Text>
* START *
The conclusion now is that we should not add any config option since
the GIT_USER_AGENT could actually allow the user to hide whatever
info they do not want to share ?
>
> I notice that unlike user_agent() vs user_agent_sanitized(), you
> only have a single function for os_info(), which I think is a good
> design.  But if we were to go that route, shouldn't we call the
> function os_info(), not os_info_sanitized()?  The idea behind a
> single function is that you cannot obtain unsanitized version of
> os_info() out of the system at all, so what _sanitized() returns
> would be what os_info() without _sanitized suffix would return to
> the caller anyway.
Yeah, we can change it to os_info, if in the future someone needs
the os information in some way, they could use the get_uname_info.

Thanks.
>
> Thanks.
Junio C Hamano Feb. 6, 2025, 3:13 p.m. UTC | #3
Usman Akinyemi <usmanakinyemi202@gmail.com> writes:

>> I obviously agree with the benefits enumerated in the above
>> paragraph.  The simpler, the better.
>>
>> I however wonder ...
* END *
Written problem>
Answer these questions using the text above.
(a) Which variable could let the user hide whatever information they do not want to share?
(b) What name is suggested for the single function in place of os_info_sanitized()?
(c) What could someone use in the future if they need the OS information in some way?

Recorded information>
* START *
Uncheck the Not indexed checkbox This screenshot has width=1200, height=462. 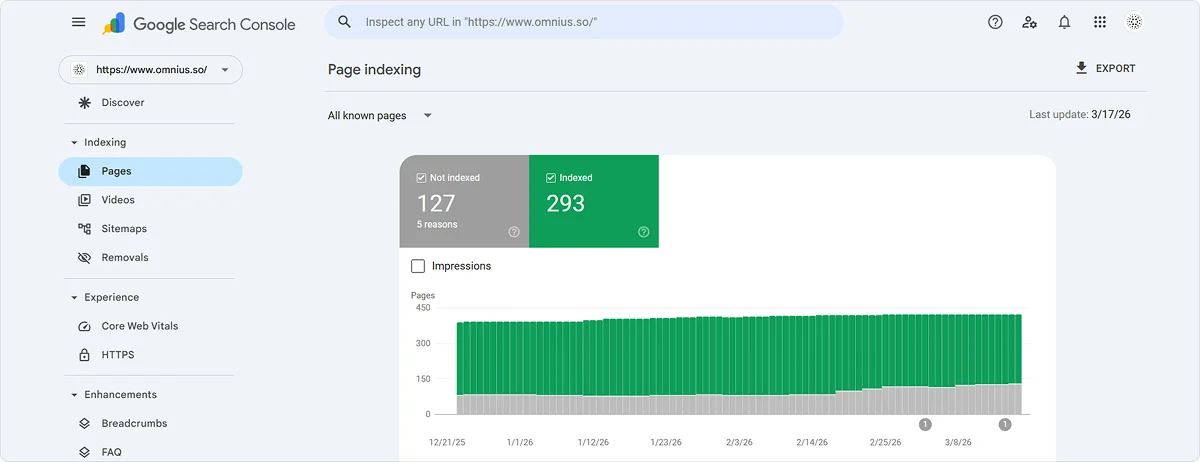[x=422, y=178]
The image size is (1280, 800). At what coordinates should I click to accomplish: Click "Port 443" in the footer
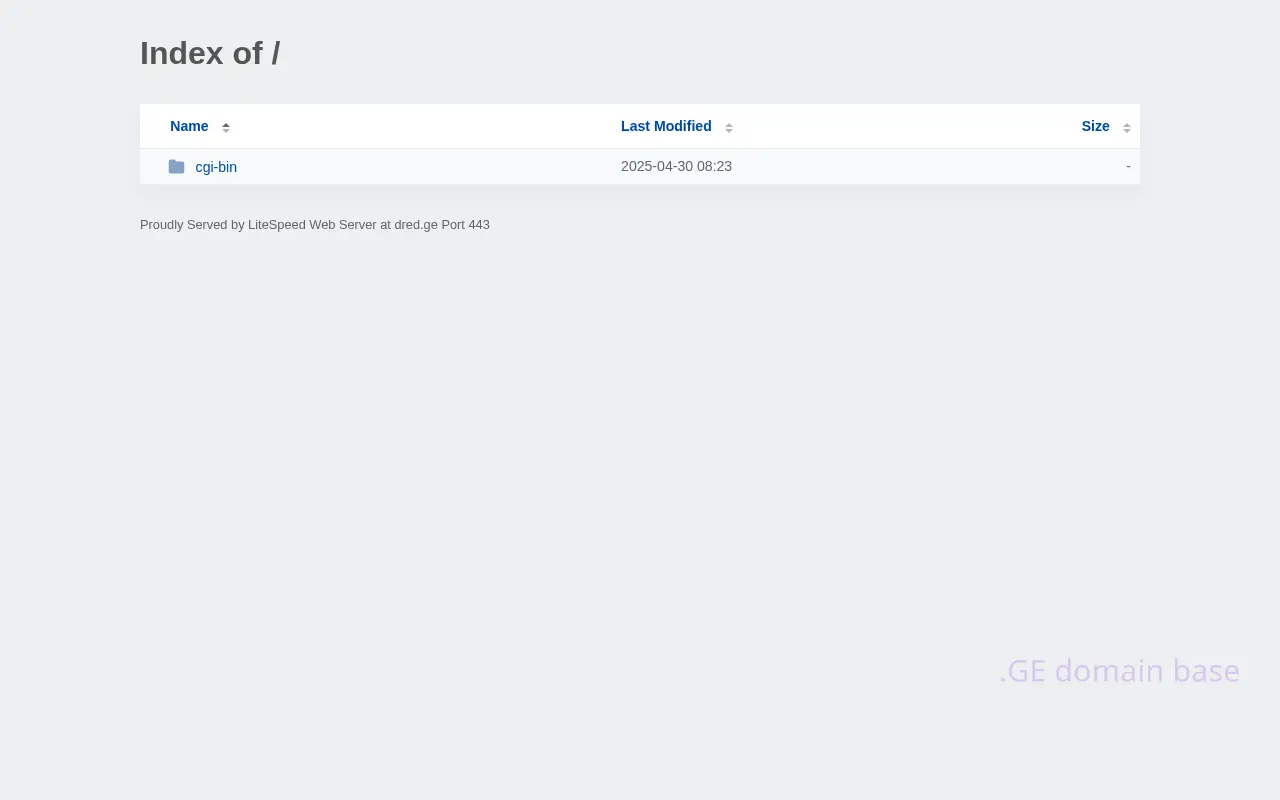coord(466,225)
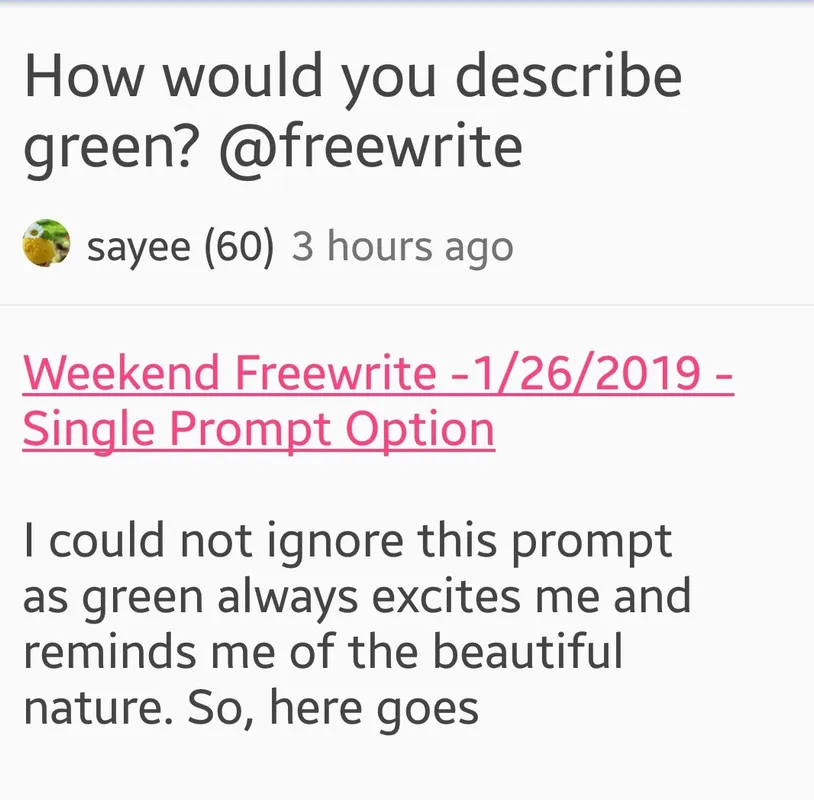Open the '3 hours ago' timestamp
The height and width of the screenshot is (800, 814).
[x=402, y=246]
* END *
* START *
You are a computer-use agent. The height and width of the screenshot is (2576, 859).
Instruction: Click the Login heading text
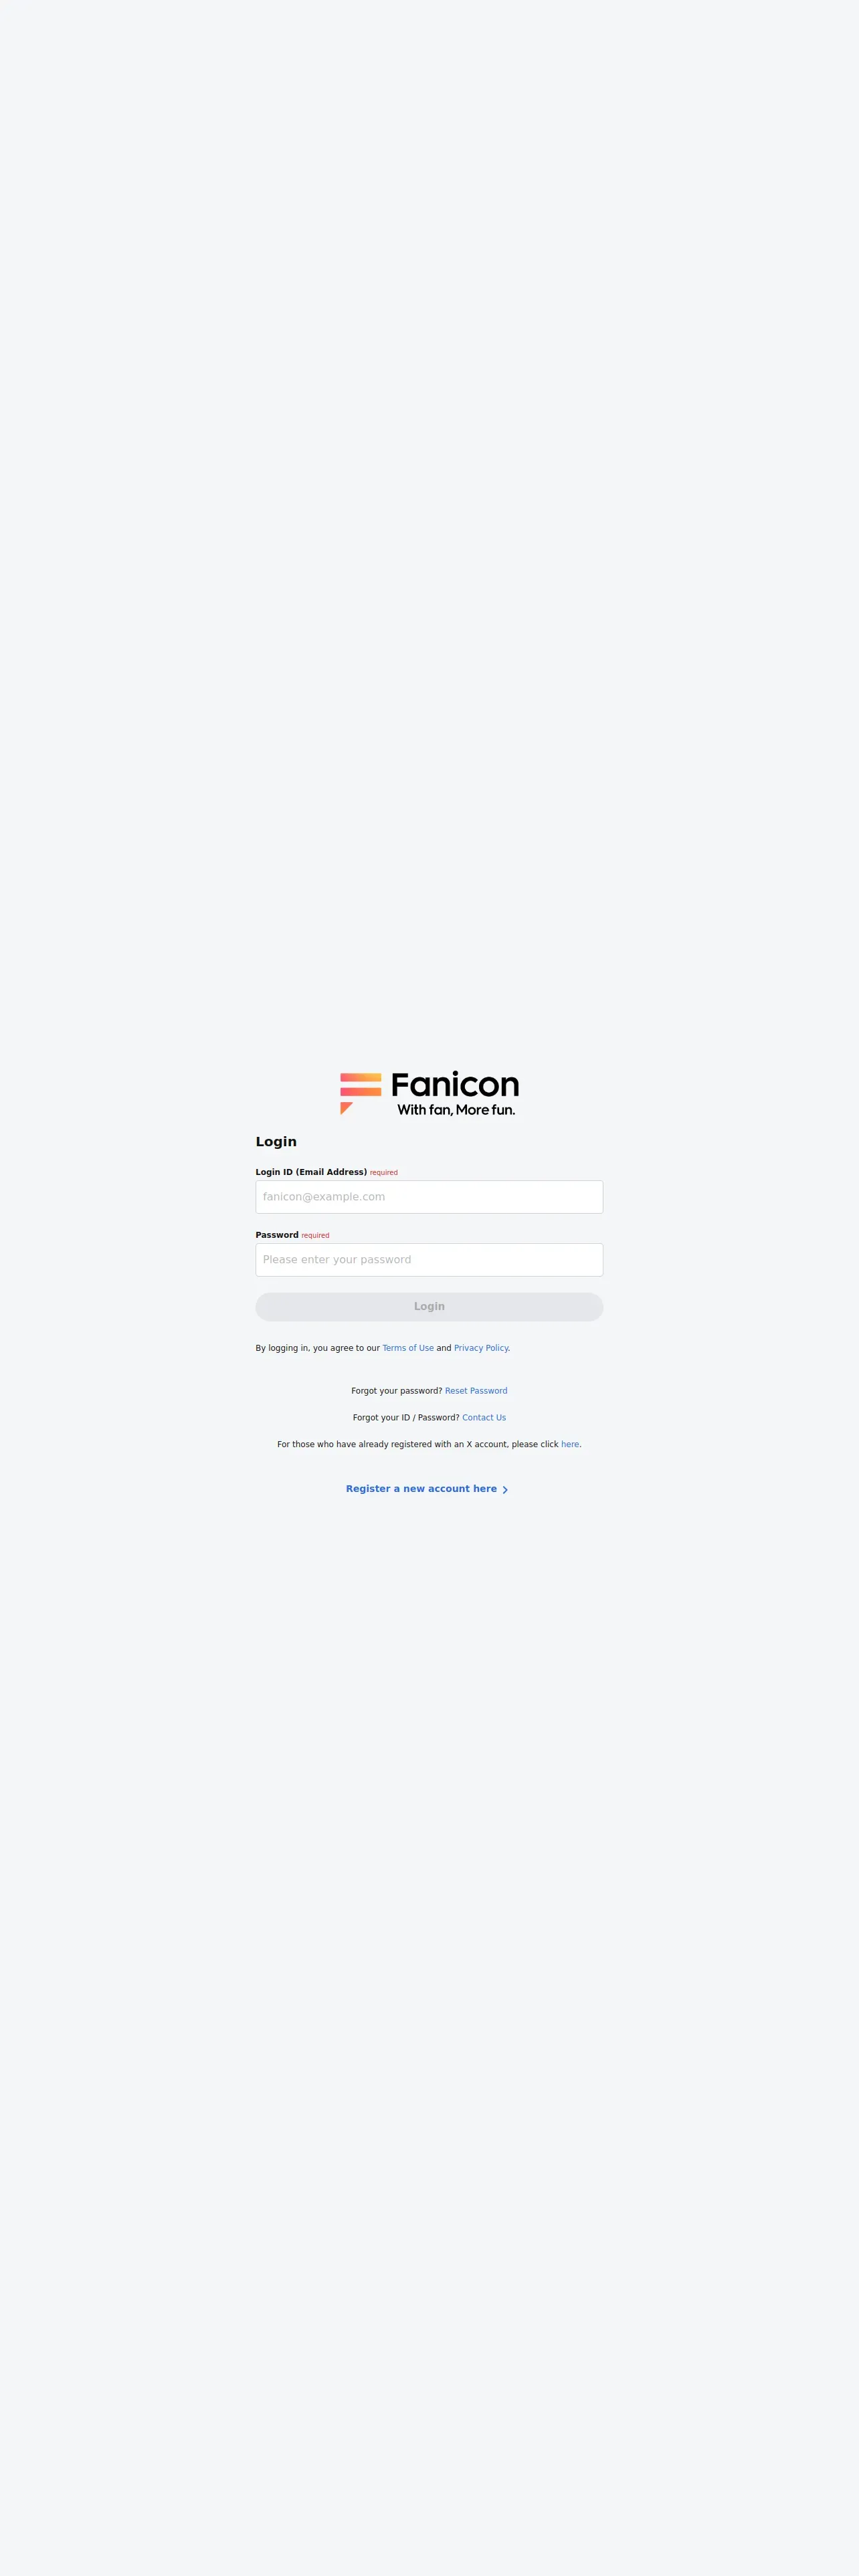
* END *
* START *
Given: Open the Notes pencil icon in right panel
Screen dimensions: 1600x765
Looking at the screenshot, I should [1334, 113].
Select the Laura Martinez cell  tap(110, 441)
* END *
Completed task>
(a) GIT_USER_AGENT
(b) os_info()
(c) get_uname_info